Paul Shrivastava (00:04):
Hi, I’m Paul Shrivastava from the Pennsylvania State University. And, in this podcast series I’m speaking to some of today’s leading science fiction writers. I want to hear their views on the future of science and how it must transform to meet the challenges we face in the years ahead.
Qiufan Chen (00:24):
AI in the future, maybe it could be used to help us to reflect ourself as a mirror, to make us become a better human being.
Paul Shrivastava (00:33):
Today, I’m talking to Qiufan Stanley Chen, an award-winning Chinese writer. I read his novel, The Waste Tide many years ago, and was impressed by his portrayal of the predicaments of electronic waste. His most recent co-authored book AI 2041: 10 Visions of Our Future, vividly combines imaginative stories with scientific forecasts. We spoke a lot about artificial intelligence and how we can harness the power of this incredible technology, while avoiding some of the dangers it poses.

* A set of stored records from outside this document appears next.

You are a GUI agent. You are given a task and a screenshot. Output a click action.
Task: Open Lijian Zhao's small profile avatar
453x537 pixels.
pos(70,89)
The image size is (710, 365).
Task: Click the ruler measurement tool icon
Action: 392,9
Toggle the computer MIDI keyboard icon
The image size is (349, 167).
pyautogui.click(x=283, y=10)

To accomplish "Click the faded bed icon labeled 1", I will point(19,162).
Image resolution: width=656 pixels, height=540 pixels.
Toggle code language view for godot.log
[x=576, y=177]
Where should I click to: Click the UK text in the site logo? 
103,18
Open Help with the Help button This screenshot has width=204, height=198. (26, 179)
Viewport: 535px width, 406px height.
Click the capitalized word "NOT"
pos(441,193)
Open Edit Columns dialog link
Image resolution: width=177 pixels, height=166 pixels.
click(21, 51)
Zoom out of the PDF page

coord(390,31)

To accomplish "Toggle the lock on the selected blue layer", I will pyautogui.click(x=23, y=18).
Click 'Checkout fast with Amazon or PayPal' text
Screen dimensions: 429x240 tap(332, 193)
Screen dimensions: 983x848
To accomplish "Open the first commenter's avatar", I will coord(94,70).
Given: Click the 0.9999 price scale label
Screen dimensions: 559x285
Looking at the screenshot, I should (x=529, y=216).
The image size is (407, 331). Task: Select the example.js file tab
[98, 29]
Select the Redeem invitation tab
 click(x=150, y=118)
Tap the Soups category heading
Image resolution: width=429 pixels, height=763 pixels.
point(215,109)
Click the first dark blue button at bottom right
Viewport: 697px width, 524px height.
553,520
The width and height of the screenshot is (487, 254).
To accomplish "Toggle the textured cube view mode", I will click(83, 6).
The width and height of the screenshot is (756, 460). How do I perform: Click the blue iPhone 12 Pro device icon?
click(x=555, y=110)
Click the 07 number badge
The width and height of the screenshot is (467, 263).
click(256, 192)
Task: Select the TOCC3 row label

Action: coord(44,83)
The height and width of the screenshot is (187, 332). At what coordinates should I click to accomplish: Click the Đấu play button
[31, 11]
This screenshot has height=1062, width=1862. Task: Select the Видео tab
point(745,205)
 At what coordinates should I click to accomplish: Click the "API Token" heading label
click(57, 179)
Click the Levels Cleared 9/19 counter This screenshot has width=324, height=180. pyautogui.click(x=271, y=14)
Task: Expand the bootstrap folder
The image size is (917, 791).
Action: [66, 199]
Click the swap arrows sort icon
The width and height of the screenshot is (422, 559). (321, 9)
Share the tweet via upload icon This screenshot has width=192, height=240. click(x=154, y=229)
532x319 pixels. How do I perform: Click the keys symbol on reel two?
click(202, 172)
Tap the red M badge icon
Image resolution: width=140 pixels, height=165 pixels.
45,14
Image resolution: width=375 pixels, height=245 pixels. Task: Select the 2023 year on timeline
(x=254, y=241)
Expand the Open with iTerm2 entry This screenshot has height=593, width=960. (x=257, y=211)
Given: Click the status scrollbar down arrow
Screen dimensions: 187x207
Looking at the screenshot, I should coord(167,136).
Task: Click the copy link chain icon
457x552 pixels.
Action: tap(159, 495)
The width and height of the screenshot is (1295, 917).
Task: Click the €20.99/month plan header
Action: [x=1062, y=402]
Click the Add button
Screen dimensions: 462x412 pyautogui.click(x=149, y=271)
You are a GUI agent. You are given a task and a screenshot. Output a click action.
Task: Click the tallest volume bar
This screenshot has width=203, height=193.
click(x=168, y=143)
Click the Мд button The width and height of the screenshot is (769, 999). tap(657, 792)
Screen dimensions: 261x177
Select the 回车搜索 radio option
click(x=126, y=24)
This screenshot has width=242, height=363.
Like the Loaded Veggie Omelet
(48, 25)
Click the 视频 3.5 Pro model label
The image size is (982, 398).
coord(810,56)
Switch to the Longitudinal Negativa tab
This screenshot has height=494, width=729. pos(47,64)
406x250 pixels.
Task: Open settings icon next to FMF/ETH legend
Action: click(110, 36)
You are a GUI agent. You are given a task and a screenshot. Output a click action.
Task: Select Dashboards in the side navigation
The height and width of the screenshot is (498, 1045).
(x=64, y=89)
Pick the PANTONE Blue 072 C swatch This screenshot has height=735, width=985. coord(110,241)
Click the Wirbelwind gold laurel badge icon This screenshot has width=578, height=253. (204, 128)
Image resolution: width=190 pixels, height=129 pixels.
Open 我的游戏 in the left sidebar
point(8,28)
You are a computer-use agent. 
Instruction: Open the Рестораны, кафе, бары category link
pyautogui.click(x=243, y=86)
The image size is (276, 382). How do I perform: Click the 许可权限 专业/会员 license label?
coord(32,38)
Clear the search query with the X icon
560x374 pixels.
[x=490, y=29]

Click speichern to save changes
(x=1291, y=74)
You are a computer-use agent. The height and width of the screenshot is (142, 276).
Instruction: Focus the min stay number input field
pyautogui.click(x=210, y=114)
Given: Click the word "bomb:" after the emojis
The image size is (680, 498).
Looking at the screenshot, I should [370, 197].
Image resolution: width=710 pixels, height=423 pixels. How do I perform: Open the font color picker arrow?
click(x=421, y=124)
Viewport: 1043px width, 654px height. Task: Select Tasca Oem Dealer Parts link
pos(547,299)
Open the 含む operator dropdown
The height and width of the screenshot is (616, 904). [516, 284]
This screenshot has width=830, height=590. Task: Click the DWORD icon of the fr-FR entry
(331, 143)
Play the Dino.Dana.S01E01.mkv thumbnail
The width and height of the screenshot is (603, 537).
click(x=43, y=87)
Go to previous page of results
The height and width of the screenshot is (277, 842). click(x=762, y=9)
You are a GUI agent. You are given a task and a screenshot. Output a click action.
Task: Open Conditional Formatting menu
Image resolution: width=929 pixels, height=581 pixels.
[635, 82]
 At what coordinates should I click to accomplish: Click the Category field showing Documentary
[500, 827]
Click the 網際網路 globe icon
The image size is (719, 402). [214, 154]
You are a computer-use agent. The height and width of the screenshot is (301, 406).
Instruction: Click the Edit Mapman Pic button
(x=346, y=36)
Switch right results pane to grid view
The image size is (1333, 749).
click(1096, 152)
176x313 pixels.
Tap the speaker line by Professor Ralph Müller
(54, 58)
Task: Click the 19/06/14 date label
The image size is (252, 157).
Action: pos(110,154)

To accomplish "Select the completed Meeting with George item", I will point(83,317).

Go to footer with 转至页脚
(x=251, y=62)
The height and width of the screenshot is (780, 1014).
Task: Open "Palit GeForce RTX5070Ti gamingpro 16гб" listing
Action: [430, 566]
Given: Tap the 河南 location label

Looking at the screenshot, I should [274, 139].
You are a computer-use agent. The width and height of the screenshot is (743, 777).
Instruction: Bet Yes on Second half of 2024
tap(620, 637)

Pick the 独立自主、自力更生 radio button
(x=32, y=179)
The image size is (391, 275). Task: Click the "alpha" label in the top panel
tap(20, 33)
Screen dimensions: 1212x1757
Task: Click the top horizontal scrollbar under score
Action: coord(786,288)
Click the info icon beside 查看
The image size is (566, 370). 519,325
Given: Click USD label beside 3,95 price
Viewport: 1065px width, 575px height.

Thank you very much for joining us, Stan. Welcome. It’s amazing the range of scientific topics that you have mastery over is really notable. How did you come to be interested in these scientific topics?
Qiufan Chen (01:28):
So, as a sci-fi fan, I have to admit that I started from all of those Star Wars, Star Trek, Jurassic Park, classic sci-fi movies and books, animations back in the day. Each time it gave me a lot of new inspiration and ideas. So, I was always totally fascinated by all this signs, imagination of the future and outer space and even species millions of years ago. So, how we brought them back to life.
Paul Shrivastava (02:02):
So, science has been going on for a very long time. What is your general view on science as a human endeavor?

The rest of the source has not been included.